Old Flo Proto, inside, chopped onions and carrots. People could hear her knife hit, or was it a hatchet. Maytree guarded the mules while Sooner rounded up two tractors and Flo Proto cranked up her woodstove. The tractors, themselves whacked, worked. Splay-legged in her wobbling kitchen, Flo Proto cooked on the woodstove a slumgul-lion to feed the crew. The chimney smoked, and its smoke marked their route. Schoolchildren broke out to trail the house.

The more houses they moved, the more house-moving jobs offered. People dragged anchor to a patch of trees, or a hollow cheap to heat, or a patch of waterfront exposed but eminently rent-outable. The process stimulated Maytree, and Lou, too—and children, and retired sailors, and off-duty coast guards, and neighbors—by its many routes to disaster.

That summer Lou watched Maytree and Sooner move a house or two a month. Most larky, they floated houses alongshore—if half the hawsers in town and Sooner’s truck, two veteran jeeps, two tractors, and the milkman’s piebald cob could ease a house down to the bay without a wreck. Lou followed the trek. When they gained the beach they propped railroad ties as ramp to logs on the beach. They pushed the house to slide on the logs. Bystanders propped low walls. Lou stood at water’s edge as one of their house tows rolled into the drink. It would have turned turtle but the bottom snagged the stovepipe. It got epic quickly. Where was Winslow Homer when you needed him? After that day, they breasted to the top-heavy raft four gasoliners to power the contraption and act as Mae Wests.
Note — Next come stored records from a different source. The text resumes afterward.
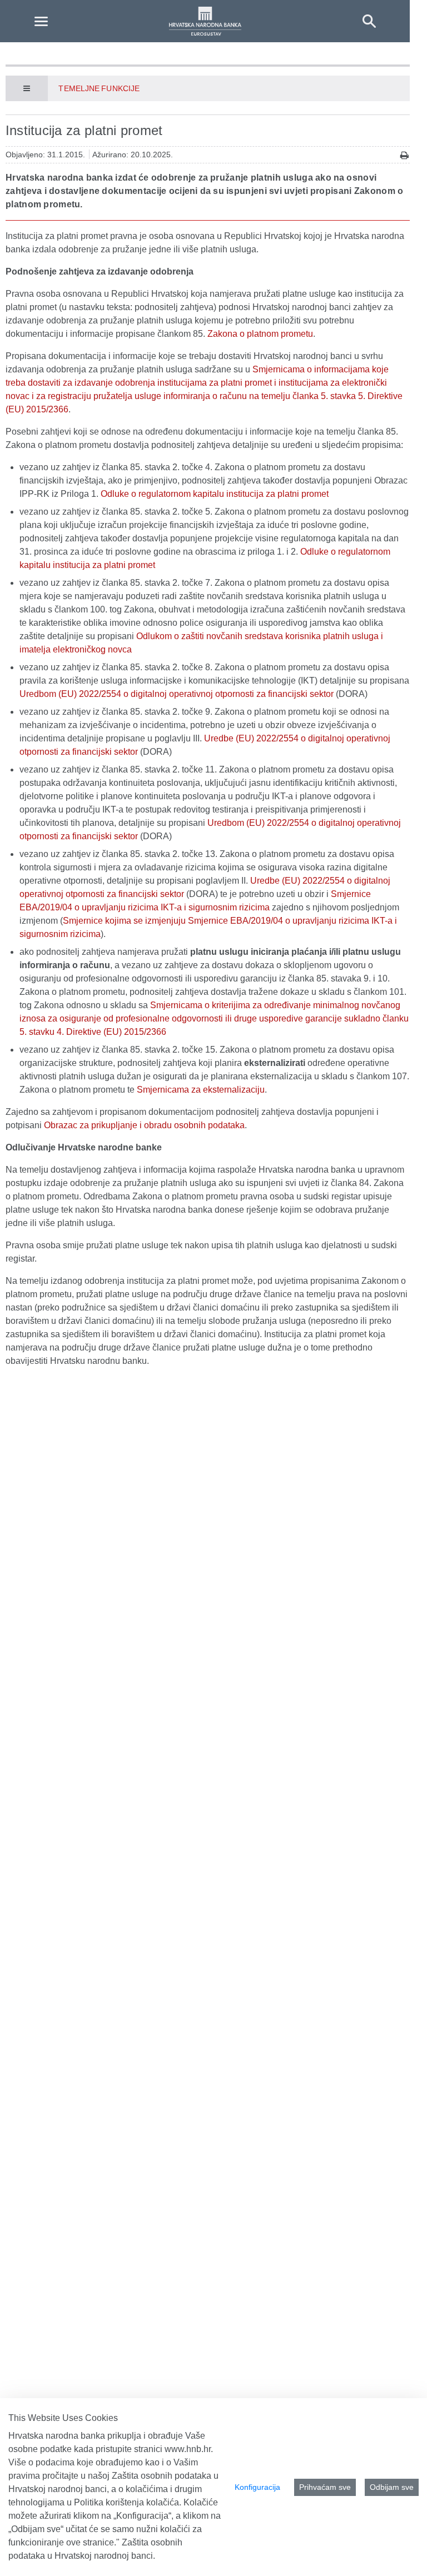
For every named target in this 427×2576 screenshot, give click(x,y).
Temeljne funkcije (99, 88)
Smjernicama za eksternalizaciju (201, 1089)
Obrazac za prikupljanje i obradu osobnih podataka (144, 1125)
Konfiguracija (257, 2487)
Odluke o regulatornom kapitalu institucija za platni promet (215, 494)
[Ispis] (404, 155)
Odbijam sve (392, 2487)
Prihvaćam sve (325, 2487)
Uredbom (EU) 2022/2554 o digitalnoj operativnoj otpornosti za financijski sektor (176, 694)
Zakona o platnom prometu (260, 333)
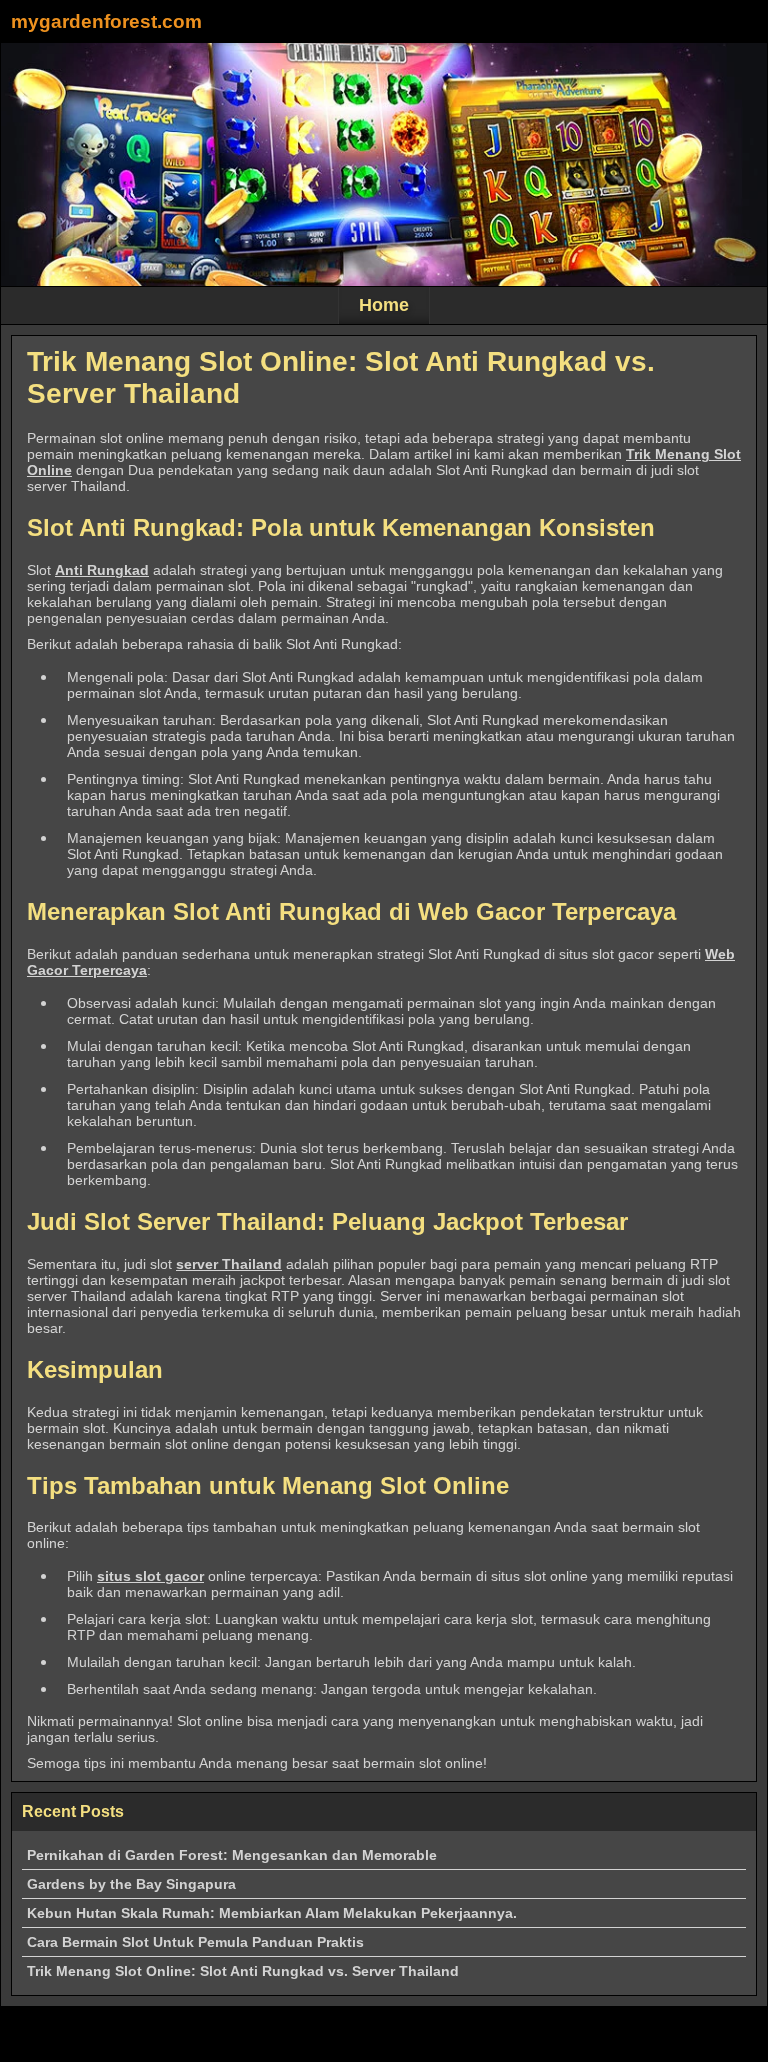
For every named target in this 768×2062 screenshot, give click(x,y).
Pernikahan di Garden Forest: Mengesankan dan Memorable (232, 1855)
Maytree was no more finicky than house owners or the town about who might own lots’ titles. During the war, property bills, if any, lapsed. Yankees paid back taxes and taxes on empty lots. After the war they owned them all.

Sooner Roy wore a slouch hat, its brim a sawdust gutter. He followed the Red Sox in frenzies terrible to behold. He was trying to borrow land on which to build, under a
canvas canopy, a forty-foot sloop or yawl to sail to Maine. He grew up in Missouri. Maytree was tall, and Sooner was strong as Babe Ruth.

 

T
WO YEARS LATER THEY
were dancing in the kitchen to “Lady Be Good.” Maytree turned down the radio and ran his notion by Lou. It is an unnameable boon love hauls down, that people rightly prize as the best of life, and for which it fusses over weddings. Not only will a cave-dwelling pair cull food and kill so kids thrive, but their feeling for each other, not to mention for the kids, brings something beyond food people need. Each felt it between them when they danced. It was real as anything the mind could know. Her eyes’ crystal, her split-faced smile, agreed. He rolled the volume knob. Oh sweet and lovely.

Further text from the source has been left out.